Iraq’s U.N. Ambassador Mohamed Ali Alhakim said in a letter to U.N. Secretary-General Ban Ki-moon in a letter circulated Tuesday that “armed terrorist groups” entered the Muthanna site on June 11, detained officers and soldiers from the protection force guarding the facilities and seized their weapons. The following morning the project manager spotted the looting of some equipment through the camera surveillance system before the “terrorists” disabled it, he said.
The Islamic State group, which controls parts of Syria, sent its fighters into neighboring Iraq last month and quickly captured a vast stretch of territory straddling the border between the two countries. Last week, its leader, Abu Bakr al-Baghdadi, declared the establishment of an Islamic state, or caliphate, in the land the extremists control.

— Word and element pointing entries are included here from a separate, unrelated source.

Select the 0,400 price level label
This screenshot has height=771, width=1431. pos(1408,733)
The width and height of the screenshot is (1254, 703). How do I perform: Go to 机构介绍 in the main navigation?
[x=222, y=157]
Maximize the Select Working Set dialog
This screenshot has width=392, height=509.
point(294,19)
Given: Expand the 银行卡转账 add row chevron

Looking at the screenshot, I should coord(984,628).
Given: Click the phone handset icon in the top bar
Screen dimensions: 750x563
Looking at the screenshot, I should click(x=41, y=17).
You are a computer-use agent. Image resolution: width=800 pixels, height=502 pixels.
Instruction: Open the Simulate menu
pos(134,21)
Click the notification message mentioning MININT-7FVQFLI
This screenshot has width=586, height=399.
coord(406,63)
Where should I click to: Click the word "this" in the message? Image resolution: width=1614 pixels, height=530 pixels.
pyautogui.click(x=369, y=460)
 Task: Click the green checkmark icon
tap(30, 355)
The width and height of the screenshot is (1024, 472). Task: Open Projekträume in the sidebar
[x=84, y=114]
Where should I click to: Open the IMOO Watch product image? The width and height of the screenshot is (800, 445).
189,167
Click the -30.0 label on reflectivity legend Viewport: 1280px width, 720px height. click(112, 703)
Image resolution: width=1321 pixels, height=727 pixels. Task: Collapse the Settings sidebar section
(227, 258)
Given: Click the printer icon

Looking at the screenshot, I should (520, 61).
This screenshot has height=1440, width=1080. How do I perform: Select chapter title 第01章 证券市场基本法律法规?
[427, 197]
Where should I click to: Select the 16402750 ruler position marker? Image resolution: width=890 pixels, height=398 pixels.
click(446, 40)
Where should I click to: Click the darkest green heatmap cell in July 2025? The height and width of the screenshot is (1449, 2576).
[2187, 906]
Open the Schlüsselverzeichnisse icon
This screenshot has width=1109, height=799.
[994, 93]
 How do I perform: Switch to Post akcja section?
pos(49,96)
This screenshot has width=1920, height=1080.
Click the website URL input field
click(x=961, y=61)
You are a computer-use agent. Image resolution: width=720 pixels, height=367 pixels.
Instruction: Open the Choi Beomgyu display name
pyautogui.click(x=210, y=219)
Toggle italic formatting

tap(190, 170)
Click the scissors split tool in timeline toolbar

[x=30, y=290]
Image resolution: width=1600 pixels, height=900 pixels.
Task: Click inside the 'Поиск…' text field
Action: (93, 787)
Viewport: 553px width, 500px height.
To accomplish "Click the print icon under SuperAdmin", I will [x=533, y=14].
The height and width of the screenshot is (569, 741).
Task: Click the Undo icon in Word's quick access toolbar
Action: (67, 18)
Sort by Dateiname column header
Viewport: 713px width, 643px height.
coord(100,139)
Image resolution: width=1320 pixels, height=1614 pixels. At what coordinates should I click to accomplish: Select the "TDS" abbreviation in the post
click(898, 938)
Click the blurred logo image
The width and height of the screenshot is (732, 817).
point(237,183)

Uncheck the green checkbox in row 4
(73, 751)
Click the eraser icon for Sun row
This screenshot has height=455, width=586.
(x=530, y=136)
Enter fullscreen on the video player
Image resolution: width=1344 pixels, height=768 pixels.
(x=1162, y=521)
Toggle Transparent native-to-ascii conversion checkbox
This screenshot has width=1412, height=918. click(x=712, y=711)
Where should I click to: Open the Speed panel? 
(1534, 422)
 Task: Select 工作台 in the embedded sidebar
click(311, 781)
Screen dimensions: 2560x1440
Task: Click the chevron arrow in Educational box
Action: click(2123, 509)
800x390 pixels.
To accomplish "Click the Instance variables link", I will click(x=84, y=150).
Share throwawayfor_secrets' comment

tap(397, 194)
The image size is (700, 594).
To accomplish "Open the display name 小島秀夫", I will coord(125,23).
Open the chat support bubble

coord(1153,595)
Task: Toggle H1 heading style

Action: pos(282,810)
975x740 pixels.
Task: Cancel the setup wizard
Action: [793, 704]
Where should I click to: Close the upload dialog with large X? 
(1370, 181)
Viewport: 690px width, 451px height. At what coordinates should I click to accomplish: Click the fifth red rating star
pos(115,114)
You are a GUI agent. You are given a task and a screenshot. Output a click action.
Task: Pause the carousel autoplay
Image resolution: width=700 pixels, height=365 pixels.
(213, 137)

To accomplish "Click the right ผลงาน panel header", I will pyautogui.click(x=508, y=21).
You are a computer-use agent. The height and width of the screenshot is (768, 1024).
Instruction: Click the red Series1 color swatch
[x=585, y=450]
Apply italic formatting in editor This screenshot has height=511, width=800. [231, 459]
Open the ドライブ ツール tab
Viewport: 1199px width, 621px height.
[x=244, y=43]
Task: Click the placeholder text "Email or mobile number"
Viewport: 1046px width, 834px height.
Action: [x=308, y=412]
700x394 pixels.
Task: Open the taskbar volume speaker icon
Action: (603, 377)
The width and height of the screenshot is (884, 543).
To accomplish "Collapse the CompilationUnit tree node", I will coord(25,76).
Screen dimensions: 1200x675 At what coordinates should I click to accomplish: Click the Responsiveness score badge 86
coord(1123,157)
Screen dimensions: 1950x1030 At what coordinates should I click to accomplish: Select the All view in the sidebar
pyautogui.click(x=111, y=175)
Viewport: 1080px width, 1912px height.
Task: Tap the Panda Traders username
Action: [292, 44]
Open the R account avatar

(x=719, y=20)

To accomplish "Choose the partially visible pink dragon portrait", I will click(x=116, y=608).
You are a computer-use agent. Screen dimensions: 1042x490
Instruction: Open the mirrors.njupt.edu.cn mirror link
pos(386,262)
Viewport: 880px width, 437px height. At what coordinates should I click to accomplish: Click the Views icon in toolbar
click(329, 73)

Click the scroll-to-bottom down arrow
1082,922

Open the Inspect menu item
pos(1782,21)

Alhakim said as a result of the takeover of Muthanna, Iraq is unable “to fulfil its obligations to destroy chemical weapons” because of the deteriorating security situation. He said it would resume its obligations “as soon as the security situation has improved and control of the facility has been regained.”
Alhakim singled out the capture of bunkers 13 and 41 in the sprawling complex 35 miles (56 kilometers) northwest of Baghdad in the notorious “Sunni Triangle.”
The last major report by U.N. inspectors on the status of Iraq’s weapons of mass destruction program was released about a year after the experts left in March 2003. It states that Bunker 13 contained 2,500 sarin-filled 122-mm chemical rockets produced and filled before 1991, and about 180 tons of sodium cyanide, “a very toxic chemical and a precursor for the warfare agent tabun.”